Yogesh Simmhan is an Associate Professor in the Department of Computational and Data Sciences and a Swarna Jayanti Fellow at the Indian Institute of Science, Bangalore. His research explores scalable software platforms, algorithms and applications on distributed systems. These span Cloud and Edge Computing, Temporal Graph Processing, and Distributed storage and machine learning to support emerging Big Data and Internet of Things (IoT) applications. He has published over 100 peer-reviewed papers, and won the Best Paper Award at IEEE International Conference on Cloud Computing (CLOUD) 2019, IEEE TCSC SCALE Challenge Award in 2019 and 2012, the Distinguished Paper award at EuroPar 2018, and the IEEE/ACM Supercomputing HPC Storage Challenge Award in 2008. He is the recipient of the IEEE TCSC Award for Excellence in Scalable Computing (Mid Career Researcher) in 2020. He is an Associate Editor-in-Chief of the Journal of Parallel and Distributed Systems (JPDC), an Associate Editor of Future Generation Computing System (FGCS), and earlier served as an Associate Editor of IEEE Transactions on Cloud Computing and a member of the IEEE Future Directions Initiative on Big Data.
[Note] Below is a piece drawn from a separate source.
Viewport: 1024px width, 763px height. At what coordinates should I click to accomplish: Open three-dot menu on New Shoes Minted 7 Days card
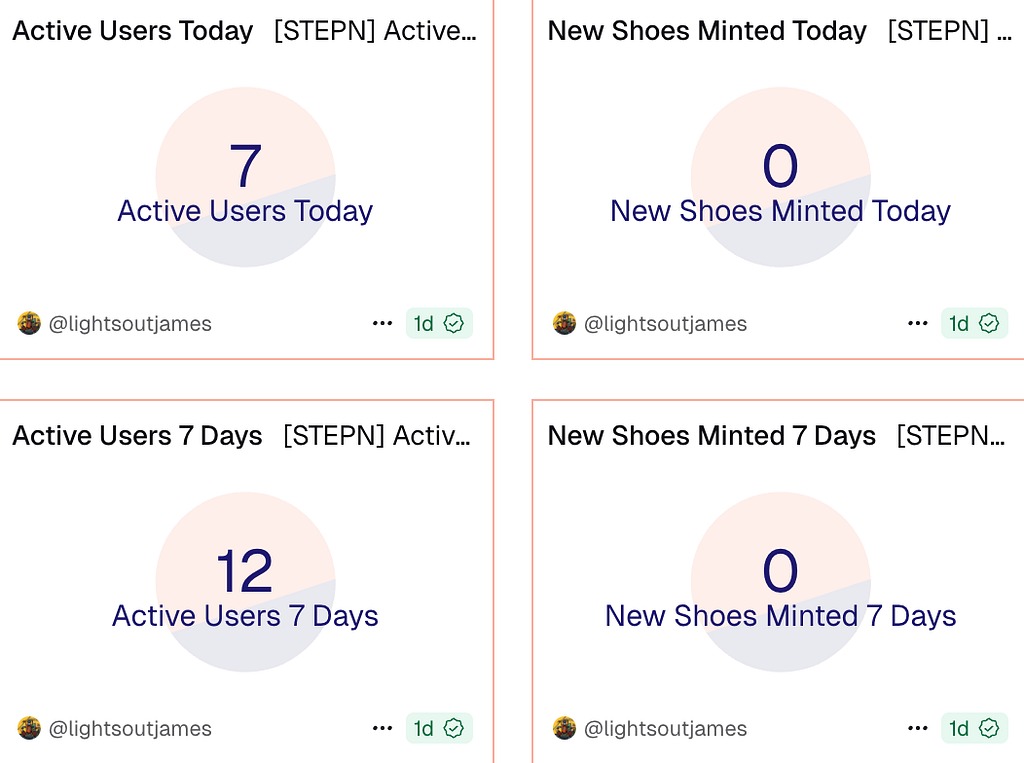(918, 728)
Yogesh has a Ph.D. in Computer Science from Indiana University, Bloomington, and was previously a Research Assistant Professor at the University of Southern California (USC), Los Angeles, and a Postdoc at Microsoft Research, San Francisco. He is a Distinguished Member of ACM, a Distinguished Contributor of the IEEE Computer Society and serves on the ACM India Executive Council.

My research is on distributed and scalable data platforms to support Big Data, Internet of Things (IoT), UAV and computer vision applications on novel computing infrastructure, such as Clouds and Edge devices. I lead the DREAM:Lab - Distributed Research on Emerging Applications and Machines - at CDS.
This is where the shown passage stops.